Step 8: Testing and Confirmation
Test your site:
curl -I https://yourdomain.com
And confirm the certificate chain from anywhere:
openssl s_client -connect yourdomain.com:443 -servername yourdomain.com </dev/null | openssl x509 -noout -issuer -enddate
If you see “Let’s Encrypt” and a valid expiry date — you’re done.
Final Notes
Don’t use --force unless you need to re-issue. Each forced run counts toward your 5-per-week limit.
acme.sh keeps logs under /root/.acme.sh/acme.sh.log — check here if something goes wrong.
CyberPanel users can safely use CLI commands for troubleshooting — the panel will pick up changes automatically.

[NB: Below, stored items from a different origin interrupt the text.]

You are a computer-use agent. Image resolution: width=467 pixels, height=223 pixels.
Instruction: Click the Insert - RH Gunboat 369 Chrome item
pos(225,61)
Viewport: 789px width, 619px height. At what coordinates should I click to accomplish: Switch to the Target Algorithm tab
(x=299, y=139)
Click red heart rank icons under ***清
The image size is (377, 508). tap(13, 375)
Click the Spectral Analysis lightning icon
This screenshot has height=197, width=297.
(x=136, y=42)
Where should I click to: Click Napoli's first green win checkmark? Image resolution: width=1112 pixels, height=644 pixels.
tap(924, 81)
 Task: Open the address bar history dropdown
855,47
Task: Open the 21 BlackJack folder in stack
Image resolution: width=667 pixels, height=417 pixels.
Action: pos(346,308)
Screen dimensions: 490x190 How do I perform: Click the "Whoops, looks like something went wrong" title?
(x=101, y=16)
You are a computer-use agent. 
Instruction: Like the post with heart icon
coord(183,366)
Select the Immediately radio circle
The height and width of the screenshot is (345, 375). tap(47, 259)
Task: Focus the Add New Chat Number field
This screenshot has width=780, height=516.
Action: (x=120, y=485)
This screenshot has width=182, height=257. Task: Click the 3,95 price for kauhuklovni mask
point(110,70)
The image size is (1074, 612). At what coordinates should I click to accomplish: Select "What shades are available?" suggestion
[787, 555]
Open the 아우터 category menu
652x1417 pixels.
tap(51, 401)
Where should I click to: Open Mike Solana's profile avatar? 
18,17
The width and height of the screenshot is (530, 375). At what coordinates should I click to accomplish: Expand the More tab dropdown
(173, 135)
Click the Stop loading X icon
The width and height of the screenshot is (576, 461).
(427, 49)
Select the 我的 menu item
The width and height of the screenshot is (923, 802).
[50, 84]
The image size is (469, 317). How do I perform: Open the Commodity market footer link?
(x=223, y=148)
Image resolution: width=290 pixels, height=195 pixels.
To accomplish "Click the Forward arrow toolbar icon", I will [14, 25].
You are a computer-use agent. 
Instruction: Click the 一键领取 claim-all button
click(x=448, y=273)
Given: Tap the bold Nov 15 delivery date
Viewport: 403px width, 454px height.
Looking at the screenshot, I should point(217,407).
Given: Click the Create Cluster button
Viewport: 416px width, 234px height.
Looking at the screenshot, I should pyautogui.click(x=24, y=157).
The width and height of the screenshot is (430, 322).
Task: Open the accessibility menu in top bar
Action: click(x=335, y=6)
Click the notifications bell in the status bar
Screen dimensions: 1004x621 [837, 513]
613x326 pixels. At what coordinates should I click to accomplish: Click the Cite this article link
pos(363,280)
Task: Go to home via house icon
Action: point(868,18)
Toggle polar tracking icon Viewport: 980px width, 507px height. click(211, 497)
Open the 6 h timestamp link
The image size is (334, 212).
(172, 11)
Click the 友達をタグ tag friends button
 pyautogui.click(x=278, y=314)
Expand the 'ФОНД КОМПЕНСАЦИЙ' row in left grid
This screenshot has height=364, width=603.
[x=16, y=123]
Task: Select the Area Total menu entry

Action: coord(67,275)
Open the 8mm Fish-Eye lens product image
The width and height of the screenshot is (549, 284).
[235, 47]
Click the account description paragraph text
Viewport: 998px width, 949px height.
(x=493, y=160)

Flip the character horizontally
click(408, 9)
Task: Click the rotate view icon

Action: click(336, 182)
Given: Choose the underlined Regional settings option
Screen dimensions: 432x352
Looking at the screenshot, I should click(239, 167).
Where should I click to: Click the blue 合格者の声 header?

TL;DR — Quick Recovery Cheatsheet
| Step | Command | Purpose |
| Check CA | ~/.acme.sh/acme.sh –show-ca | See if it’s ZeroSSL or LE |
| Switch CA | –set-default-ca –server letsencrypt | Make LE default |
| Check cert | –info -d domain.com | See issuance details |
| Install cert | –install-cert … | Deploy without reissuing |
| Verify cert | openssl x509 -in … -issuer -enddate | Check LE issuer |
| Cron renew | –install-cronjob | Ensure auto renewals |
| Reload web | systemctl reload lsws | Apply the new cert |
Lessons Learned
- CyberPanel doesn’t automatically switch to Let’s Encrypt after acme.sh updates — you must set it yourself.
- Forcing re-issues too many times quickly hits Let’s Encrypt’s rate limits.
- The existing valid certificate can simply be installed and reloaded — no need to re-request it.